Image Credits : Pixabay | Visual for illustration purpose
2 minutes read

€900m French package to support renewable hydrogen in industry and transport

Renewable hydrogen for use in industry and transport is set to receive support from a €900m ($971m) French support scheme.

Approved by the European Commission on Wednesday (March 27), the package will provide support for the production of heat and fuels from biomass for industry, and liquid fuels from biomass and renewable hydrogen for industry and transport.

Set to be awarded as direct grants, the aid will be open to new installations and projects that are “significantly accelerated or scale up.” Projects will have to be completed and put into operation within 36 months from receiving the grant.

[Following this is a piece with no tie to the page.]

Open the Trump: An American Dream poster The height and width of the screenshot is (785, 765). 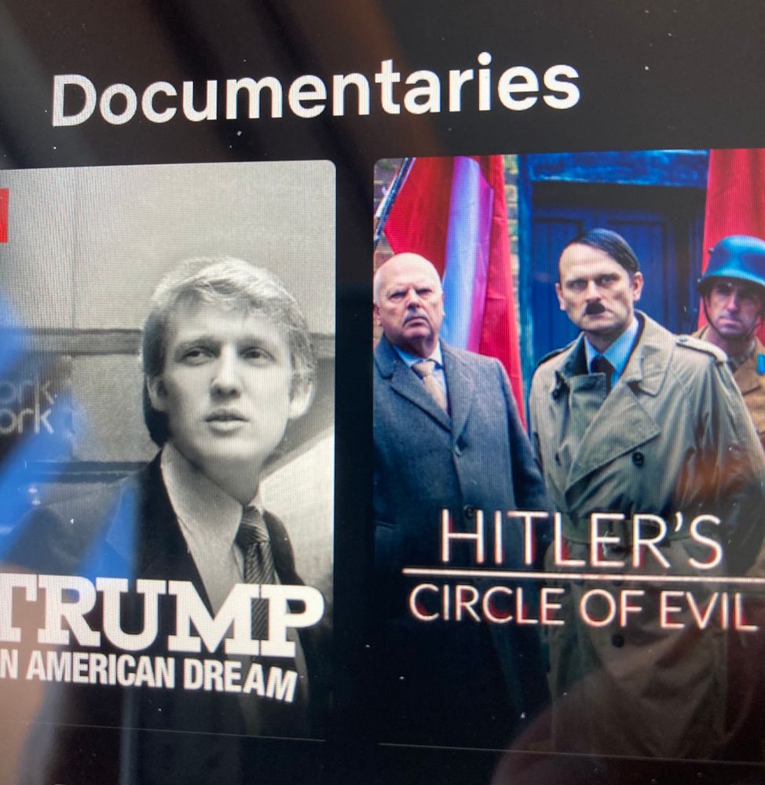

Margthe Vestager, Commission Executive Vice-President, said the €900m package will help companies to increase the use of energy and fuels produced from biomass and renewable hydrogen.

“This measure is an important step in the transition to a Net Zero economy, while protecting the level playing field in the Single Market,” she added.

The measure will cover part of eligible project investment costs, with support grants set to close on December 31, 2025.

Approved under the EU’s Temporary Crisis and Transition Framework, the package is hoped to support Europe’s green transition and reducing its fossil fuel dependency.

Last year (2023), France was due to unveil a €4bn ($4.3bn) subsidy package to support low-carbon hydrogen projects through Contracts for Difference (CfDs). By 2030, the nation plans to install 6.5GW of low-carbon electrolytic hydrogen production capacity, ahead of reaching 10GW in 2035.

Wider EU rules have been put in place to mandate hydrogen’s use in transport and industry.

In October 2023, the European Council adopted the Renewable Energy Directive (RED), setting mandatory targets for renewable energy use, to see clean energy make up 42.5% of the EU’s final energy consumption by 2030.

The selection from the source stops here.